> **Activity list**:
1. Please translate this sentence from the privacy policy article into Spanish: "A privacy policy isn’t optional if you’re collecting user data — and nearly every website does."
2. Resume the article on website privacy policies, picking up right after its final sentence.

> **Document text**:
══════════════════════════════
June 9, 2026

Does Your Website Have a Privacy Policy? Generate One Free in 2 Minutes

If your business has a website that collects any information from visitors — even just an email address from a contact form — you are legally required to post a privacy policy. Many Massachusetts businesses don’t realize this, or they copy a generic policy from another website that doesn’t actually reflect their practices. Use our free Privacy Policy Generator below to create a policy tailored to your specific business in about two minutes.

Digital privacy and security concept

Why Every Business Website Needs a Privacy Policy

A privacy policy isn’t optional if you’re collecting user data — and nearly every website does. Contact forms, newsletter signups, analytics tools like Google Analytics, social media pixels, and e-commerce checkouts all collect user information that triggers disclosure requirements under various laws. Massachusetts has the Massachusetts Data Privacy Law (MDPL), which is set to take effect in 2025 and will significantly strengthen privacy rights for residents. Federally, laws like COPPA (for sites that may be visited by minors) and sector-specific rules like HIPAA (healthcare) and GLBA (financial services) create additional obligations. Even if none of these apply directly, most website hosting agreements and ad platforms like Google require a posted privacy policy as a condition of service.
══════════════════════════════
> **Data extracts**:
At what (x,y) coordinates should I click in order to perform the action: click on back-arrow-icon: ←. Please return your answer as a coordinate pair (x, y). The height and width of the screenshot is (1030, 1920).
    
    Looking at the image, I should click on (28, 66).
══════════════════════════════
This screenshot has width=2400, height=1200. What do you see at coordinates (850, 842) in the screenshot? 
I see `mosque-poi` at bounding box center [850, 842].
══════════════════════════════
> **Answer list**:
1. Una política de privacidad no es opcional si usted recopila datos de los usuarios, y casi todos los sitios web lo hacen.

2.
What a Legally Sound Privacy Policy Must Include

A compliant privacy policy needs to clearly identify what data you collect, how you collect it, what you do with it, who you share it with, and how long you retain it. It should explain the rights users have over their data — including the right to request deletion in states with applicable laws — and provide a contact method for privacy-related inquiries. It must also disclose any third-party services that process user data on your behalf, such as email marketing platforms, payment processors, or analytics providers. A policy that simply says “we take your privacy seriously” without these specifics provides no legal protection and won’t satisfy regulators or platform compliance requirements.

The Risks of Having No Policy or a Generic Template

Copying someone else’s privacy policy is both legally ineffective and potentially creates its own liability — if their policy describes practices you don’t follow, or fails to describe practices you do follow, you’re creating a false representation to your users. Regulators have increasingly focused enforcement on businesses that collect data without adequate disclosure, and penalties under state laws can be significant. Beyond regulatory risk, a missing or inadequate privacy policy erodes customer trust. Studies consistently show that users are more likely to complete a contact form or purchase when they can verify a clear, specific privacy policy exists.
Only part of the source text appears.